### Raw data

:::::

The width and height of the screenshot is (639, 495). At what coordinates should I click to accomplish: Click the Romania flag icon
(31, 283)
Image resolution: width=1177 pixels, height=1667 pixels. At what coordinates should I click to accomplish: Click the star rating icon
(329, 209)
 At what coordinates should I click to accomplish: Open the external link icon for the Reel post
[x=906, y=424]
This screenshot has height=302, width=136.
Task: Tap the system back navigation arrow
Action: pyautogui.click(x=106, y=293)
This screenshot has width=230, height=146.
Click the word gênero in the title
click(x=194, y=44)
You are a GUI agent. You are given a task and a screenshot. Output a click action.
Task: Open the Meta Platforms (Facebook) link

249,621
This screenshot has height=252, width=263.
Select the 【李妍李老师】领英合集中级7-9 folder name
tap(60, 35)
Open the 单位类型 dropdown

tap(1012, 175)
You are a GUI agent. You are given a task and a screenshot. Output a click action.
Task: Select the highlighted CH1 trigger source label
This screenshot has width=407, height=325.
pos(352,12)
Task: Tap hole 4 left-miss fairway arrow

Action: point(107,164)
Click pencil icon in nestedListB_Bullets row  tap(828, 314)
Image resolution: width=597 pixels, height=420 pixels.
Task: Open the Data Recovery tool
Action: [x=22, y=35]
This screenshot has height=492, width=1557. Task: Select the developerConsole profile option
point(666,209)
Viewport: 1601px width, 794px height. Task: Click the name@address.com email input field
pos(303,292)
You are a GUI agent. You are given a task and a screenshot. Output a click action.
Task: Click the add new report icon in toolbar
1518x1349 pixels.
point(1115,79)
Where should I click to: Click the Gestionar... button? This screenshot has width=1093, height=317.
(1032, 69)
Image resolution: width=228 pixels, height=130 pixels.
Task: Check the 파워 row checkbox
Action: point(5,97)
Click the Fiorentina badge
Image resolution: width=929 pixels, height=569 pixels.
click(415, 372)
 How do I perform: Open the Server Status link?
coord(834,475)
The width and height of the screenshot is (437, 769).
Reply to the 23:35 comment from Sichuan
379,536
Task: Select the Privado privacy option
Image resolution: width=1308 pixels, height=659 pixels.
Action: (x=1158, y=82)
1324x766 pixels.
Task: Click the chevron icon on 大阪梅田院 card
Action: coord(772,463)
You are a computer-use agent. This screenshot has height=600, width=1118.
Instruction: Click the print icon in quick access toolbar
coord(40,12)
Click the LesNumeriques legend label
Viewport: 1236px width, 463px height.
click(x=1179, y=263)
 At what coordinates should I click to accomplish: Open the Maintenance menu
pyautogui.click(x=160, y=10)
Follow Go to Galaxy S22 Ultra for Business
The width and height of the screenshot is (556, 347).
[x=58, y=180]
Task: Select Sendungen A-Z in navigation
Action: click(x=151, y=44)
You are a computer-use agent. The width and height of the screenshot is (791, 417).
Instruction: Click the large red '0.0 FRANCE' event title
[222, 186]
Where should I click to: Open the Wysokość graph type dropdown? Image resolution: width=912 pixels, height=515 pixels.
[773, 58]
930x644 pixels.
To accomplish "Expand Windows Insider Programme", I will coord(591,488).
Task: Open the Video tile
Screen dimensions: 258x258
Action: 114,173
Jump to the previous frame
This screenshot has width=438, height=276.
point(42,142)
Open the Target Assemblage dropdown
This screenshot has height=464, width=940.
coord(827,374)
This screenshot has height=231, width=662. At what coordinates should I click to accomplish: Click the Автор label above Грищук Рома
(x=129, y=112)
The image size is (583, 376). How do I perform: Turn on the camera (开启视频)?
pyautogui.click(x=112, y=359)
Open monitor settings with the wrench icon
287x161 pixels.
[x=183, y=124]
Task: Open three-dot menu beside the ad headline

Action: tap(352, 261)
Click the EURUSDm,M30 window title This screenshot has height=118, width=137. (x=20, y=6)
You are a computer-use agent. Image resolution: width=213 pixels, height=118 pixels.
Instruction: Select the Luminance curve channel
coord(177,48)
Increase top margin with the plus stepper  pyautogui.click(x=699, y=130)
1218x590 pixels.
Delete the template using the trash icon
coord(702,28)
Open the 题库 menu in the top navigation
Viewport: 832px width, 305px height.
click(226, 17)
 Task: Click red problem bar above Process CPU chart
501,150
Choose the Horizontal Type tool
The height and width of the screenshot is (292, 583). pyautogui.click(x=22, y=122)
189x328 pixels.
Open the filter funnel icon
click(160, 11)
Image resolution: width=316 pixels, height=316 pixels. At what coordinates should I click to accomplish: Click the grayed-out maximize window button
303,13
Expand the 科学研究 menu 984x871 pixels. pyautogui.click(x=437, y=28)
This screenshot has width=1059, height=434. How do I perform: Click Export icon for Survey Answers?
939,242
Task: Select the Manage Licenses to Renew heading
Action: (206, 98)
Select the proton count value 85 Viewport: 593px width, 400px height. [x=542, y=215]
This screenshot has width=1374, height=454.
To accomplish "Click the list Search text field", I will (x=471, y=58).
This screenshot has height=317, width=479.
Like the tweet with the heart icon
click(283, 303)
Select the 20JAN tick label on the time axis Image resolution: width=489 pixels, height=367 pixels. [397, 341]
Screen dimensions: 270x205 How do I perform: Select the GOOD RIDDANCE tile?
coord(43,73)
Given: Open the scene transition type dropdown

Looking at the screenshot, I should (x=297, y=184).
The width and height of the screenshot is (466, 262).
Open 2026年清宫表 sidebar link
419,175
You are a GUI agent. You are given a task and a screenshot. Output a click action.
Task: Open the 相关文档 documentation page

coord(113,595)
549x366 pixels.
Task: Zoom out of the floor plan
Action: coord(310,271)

:::::

### Exercise details
Copy all of the lines above without changing anything.

### Task solution
The width and height of the screenshot is (639, 495). At what coordinates should I click to accomplish: Click the Romania flag icon
(31, 283)
Image resolution: width=1177 pixels, height=1667 pixels. At what coordinates should I click to accomplish: Click the star rating icon
(329, 209)
 At what coordinates should I click to accomplish: Open the external link icon for the Reel post
[x=906, y=424]
This screenshot has height=302, width=136.
Task: Tap the system back navigation arrow
Action: pyautogui.click(x=106, y=293)
This screenshot has width=230, height=146.
Click the word gênero in the title
click(x=194, y=44)
You are a GUI agent. You are given a task and a screenshot. Output a click action.
Task: Open the Meta Platforms (Facebook) link

249,621
This screenshot has height=252, width=263.
Select the 【李妍李老师】领英合集中级7-9 folder name
tap(60, 35)
Open the 单位类型 dropdown

tap(1012, 175)
You are a GUI agent. You are given a task and a screenshot. Output a click action.
Task: Select the highlighted CH1 trigger source label
This screenshot has width=407, height=325.
pos(352,12)
Task: Tap hole 4 left-miss fairway arrow

Action: point(107,164)
Click pencil icon in nestedListB_Bullets row  tap(828, 314)
Image resolution: width=597 pixels, height=420 pixels.
Task: Open the Data Recovery tool
Action: [x=22, y=35]
This screenshot has height=492, width=1557. Task: Select the developerConsole profile option
point(666,209)
Viewport: 1601px width, 794px height. Task: Click the name@address.com email input field
pos(303,292)
You are a GUI agent. You are given a task and a screenshot. Output a click action.
Task: Click the add new report icon in toolbar
1518x1349 pixels.
point(1115,79)
Where should I click to: Click the Gestionar... button? This screenshot has width=1093, height=317.
(1032, 69)
Image resolution: width=228 pixels, height=130 pixels.
Task: Check the 파워 row checkbox
Action: point(5,97)
Click the Fiorentina badge
Image resolution: width=929 pixels, height=569 pixels.
click(415, 372)
 How do I perform: Open the Server Status link?
coord(834,475)
The width and height of the screenshot is (437, 769).
Reply to the 23:35 comment from Sichuan
379,536
Task: Select the Privado privacy option
Image resolution: width=1308 pixels, height=659 pixels.
Action: (x=1158, y=82)
1324x766 pixels.
Task: Click the chevron icon on 大阪梅田院 card
Action: coord(772,463)
You are a computer-use agent. This screenshot has height=600, width=1118.
Instruction: Click the print icon in quick access toolbar
coord(40,12)
Click the LesNumeriques legend label
Viewport: 1236px width, 463px height.
click(x=1179, y=263)
 At what coordinates should I click to accomplish: Open the Maintenance menu
pyautogui.click(x=160, y=10)
Follow Go to Galaxy S22 Ultra for Business
The width and height of the screenshot is (556, 347).
[x=58, y=180]
Task: Select Sendungen A-Z in navigation
Action: click(x=151, y=44)
You are a computer-use agent. The width and height of the screenshot is (791, 417).
Instruction: Click the large red '0.0 FRANCE' event title
[222, 186]
Where should I click to: Open the Wysokość graph type dropdown? Image resolution: width=912 pixels, height=515 pixels.
[773, 58]
930x644 pixels.
To accomplish "Expand Windows Insider Programme", I will coord(591,488).
Task: Open the Video tile
Screen dimensions: 258x258
Action: 114,173
Jump to the previous frame
This screenshot has width=438, height=276.
point(42,142)
Open the Target Assemblage dropdown
This screenshot has height=464, width=940.
coord(827,374)
This screenshot has height=231, width=662. At what coordinates should I click to accomplish: Click the Автор label above Грищук Рома
(x=129, y=112)
The image size is (583, 376). How do I perform: Turn on the camera (开启视频)?
pyautogui.click(x=112, y=359)
Open monitor settings with the wrench icon
287x161 pixels.
[x=183, y=124]
Task: Open three-dot menu beside the ad headline

Action: tap(352, 261)
Click the EURUSDm,M30 window title This screenshot has height=118, width=137. (x=20, y=6)
You are a computer-use agent. Image resolution: width=213 pixels, height=118 pixels.
Instruction: Select the Luminance curve channel
coord(177,48)
Increase top margin with the plus stepper  pyautogui.click(x=699, y=130)
1218x590 pixels.
Delete the template using the trash icon
coord(702,28)
Open the 题库 menu in the top navigation
Viewport: 832px width, 305px height.
click(226, 17)
 Task: Click red problem bar above Process CPU chart
501,150
Choose the Horizontal Type tool
The height and width of the screenshot is (292, 583). pyautogui.click(x=22, y=122)
189x328 pixels.
Open the filter funnel icon
click(160, 11)
Image resolution: width=316 pixels, height=316 pixels. At what coordinates should I click to accomplish: Click the grayed-out maximize window button
303,13
Expand the 科学研究 menu 984x871 pixels. pyautogui.click(x=437, y=28)
This screenshot has width=1059, height=434. How do I perform: Click Export icon for Survey Answers?
939,242
Task: Select the Manage Licenses to Renew heading
Action: (206, 98)
Select the proton count value 85 Viewport: 593px width, 400px height. [x=542, y=215]
This screenshot has width=1374, height=454.
To accomplish "Click the list Search text field", I will (x=471, y=58).
This screenshot has height=317, width=479.
Like the tweet with the heart icon
click(283, 303)
Select the 20JAN tick label on the time axis Image resolution: width=489 pixels, height=367 pixels. [397, 341]
Screen dimensions: 270x205 How do I perform: Select the GOOD RIDDANCE tile?
coord(43,73)
Given: Open the scene transition type dropdown

Looking at the screenshot, I should (x=297, y=184).
The width and height of the screenshot is (466, 262).
Open 2026年清宫表 sidebar link
419,175
You are a GUI agent. You are given a task and a screenshot. Output a click action.
Task: Open the 相关文档 documentation page

coord(113,595)
549x366 pixels.
Task: Zoom out of the floor plan
Action: coord(310,271)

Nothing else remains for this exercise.